Continuous Profiling and Go
There is also a version of the post in Russian.
pprof is the main tool for profiling Go applications. It’s included into Go toolchain, and over the years many handy articles have been written about it.
Enabling pprof profiler for an existing Go application is fairly simple. All we need is to add a single import line:
import _ "net/http/pprof"
The profiler will inject its handlers into the default HTTP server (
net/http.DefaultServeMux), serving the profiling results under the “/debug/pprof” route. That’s it. One curl command and we have, for example, the results of CPU profiling:
curl -o cpu.prof "http://<server-addr>/debug/pprof/profile"
Sure, enabling pprof seems trivial. But in practice, there are lots of hidden details we should take into consideration when profiling production code.
Let’s start with the fact that we absolutely don’t want to expose “/debug” routes to the internet. Profiling with pprof doesn’t add much overhead, but being cheap doesn’t mean it’s free. A malicious actor can start sending a long running profiling query, affecting the overall application performance. Moreover, profiling results expose details about the application’s internals, which we never want to show to strangers.

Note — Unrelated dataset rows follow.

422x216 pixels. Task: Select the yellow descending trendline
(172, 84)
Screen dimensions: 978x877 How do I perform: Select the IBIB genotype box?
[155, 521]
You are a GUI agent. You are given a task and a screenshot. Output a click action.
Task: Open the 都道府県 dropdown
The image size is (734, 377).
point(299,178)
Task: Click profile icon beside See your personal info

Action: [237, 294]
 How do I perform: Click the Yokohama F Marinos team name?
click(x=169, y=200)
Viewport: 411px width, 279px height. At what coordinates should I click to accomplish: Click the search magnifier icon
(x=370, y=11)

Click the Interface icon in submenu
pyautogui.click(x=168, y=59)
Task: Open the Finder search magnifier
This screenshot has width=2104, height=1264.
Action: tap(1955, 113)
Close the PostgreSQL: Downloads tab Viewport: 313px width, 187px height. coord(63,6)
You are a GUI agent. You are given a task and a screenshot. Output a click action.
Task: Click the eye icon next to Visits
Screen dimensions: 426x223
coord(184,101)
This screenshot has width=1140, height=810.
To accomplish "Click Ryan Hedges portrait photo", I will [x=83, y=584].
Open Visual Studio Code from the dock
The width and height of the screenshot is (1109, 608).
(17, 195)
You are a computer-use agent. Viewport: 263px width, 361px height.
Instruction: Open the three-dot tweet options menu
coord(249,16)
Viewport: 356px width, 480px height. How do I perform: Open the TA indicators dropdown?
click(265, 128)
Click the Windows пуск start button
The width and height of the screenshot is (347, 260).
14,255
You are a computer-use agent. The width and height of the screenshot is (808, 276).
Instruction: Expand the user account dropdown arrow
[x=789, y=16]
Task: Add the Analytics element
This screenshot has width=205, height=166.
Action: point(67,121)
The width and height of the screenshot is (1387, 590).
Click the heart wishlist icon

We must make sure that only authorised requests can reach the profiler. We could restrict the access with a reverse proxy that runs in front of the application or we can move pprof server out of the main server, to a dedicated TCP port with different access procedures — there are ways of doing it.
But what if the business logic of the application doesn’t imply any HTTP interactions? For example, we build an offline worker.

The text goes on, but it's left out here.